But Shosanna made it back to the théâtre without incident.  That didn't mean that she closed the door behind her easily, or that she lit a cigarette with fingers that were not shaking; but she did make it back.  And as she sat and smoked in her favorite seat - in the center of the twelfth row back - Shosanna remembered an unseasonably warm night perhaps twelve or so years ago.  Her brother Amos had decided that it was the height of hilarity to steal her favorite doll, a very fashionable English lady; Shosanna's mother had even made her doll a small parasol, to go with her lacy dress and darling little shoes.  But it wasn't enough for Amos to steal her doll; he had to hide it, in locations ever more difficult for Shosanna to find.  On that warm night - the trees still bare but the smell of spring in the air - Shosanna had grown increasingly more desperate, as each place she checked turned up empty.  Mrs. Belvedere was not in the well bucket, and neither was she in the chicken coop; the larder turned up empty of anything but food; she was not even in the crooks of any tree branches.
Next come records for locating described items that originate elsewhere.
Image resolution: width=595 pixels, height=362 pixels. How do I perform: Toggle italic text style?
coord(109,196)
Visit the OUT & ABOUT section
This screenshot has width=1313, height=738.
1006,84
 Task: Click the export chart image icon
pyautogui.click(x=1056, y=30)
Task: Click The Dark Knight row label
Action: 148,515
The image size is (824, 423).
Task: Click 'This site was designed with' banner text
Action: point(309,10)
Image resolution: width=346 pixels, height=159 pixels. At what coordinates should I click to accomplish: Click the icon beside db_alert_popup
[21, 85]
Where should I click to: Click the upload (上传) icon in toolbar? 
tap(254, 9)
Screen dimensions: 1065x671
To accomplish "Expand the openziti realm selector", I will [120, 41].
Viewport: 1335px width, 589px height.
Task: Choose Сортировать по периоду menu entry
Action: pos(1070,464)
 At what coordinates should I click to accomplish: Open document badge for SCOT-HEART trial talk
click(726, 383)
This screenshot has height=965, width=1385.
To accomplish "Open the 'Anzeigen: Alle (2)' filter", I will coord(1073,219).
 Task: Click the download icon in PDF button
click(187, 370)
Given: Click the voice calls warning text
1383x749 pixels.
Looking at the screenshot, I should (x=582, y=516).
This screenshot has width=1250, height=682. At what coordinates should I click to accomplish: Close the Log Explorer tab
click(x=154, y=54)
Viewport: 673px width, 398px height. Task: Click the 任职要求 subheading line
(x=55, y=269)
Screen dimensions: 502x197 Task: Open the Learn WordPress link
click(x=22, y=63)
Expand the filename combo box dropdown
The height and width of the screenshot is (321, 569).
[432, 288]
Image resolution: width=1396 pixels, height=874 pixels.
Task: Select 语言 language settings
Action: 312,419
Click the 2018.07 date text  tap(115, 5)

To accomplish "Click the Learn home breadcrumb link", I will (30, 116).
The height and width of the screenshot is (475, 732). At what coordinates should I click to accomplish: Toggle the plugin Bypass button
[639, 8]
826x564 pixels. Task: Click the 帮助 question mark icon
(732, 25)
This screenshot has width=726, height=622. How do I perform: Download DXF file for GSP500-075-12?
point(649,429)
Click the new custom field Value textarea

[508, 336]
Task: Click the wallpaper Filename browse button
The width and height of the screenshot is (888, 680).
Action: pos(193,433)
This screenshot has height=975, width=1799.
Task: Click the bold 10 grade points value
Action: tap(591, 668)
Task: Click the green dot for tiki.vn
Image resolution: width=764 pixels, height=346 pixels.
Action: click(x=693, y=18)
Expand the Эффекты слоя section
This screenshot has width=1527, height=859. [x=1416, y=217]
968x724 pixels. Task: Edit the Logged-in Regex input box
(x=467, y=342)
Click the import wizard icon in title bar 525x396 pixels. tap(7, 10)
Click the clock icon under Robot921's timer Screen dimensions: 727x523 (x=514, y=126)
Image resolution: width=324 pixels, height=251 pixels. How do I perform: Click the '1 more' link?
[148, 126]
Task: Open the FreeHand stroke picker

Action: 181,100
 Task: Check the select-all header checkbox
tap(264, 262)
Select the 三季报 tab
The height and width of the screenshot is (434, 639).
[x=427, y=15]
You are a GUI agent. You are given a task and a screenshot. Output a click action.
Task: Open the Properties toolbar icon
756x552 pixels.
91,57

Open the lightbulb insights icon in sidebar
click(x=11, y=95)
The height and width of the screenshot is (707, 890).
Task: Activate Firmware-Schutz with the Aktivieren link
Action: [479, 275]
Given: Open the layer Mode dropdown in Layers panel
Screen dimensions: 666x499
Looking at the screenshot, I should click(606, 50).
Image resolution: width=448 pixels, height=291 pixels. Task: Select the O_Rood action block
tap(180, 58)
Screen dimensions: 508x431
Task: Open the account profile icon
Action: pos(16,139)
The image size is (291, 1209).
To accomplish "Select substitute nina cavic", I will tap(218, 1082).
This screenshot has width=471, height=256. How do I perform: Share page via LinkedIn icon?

Finally, Shosanna went to her father.  "Papa," she cried, "Amos has taken Mrs. Belvedere again and I cannot find her anywhere."  Her father looked at her in his way, that long long look that always made her confess if she had been naughty, and he slowly stood.  He went to Amos' room.

"Amos," he said in his grumbling low voice, a voice that had always reminded Shosanna of distant thunder.  "Where have you put Mrs. Belvedere?"

"No, Papa!  I haven't taken her stupid doll!  I've never taken her stupid, silly doll.  Shosanna is just forgetful, you know that, she's left it lying someplace and can't remember where it is."

"But that isn't true, Papa!  Amos has taken her, he has hidden her!"

"Amos," her father intoned.  Sometimes Shosanna wondered why he was not a rabbi; she would pay much more attention at the synagogue if she were riveted by such a voice.

But Amos would not budge, and finally her father announced that it was late, and they would look for Mrs. Belvedere in the morning.  "But Papa, it might rain, she might drown!" Shosanna cried to no avail.  Morning, Papa said.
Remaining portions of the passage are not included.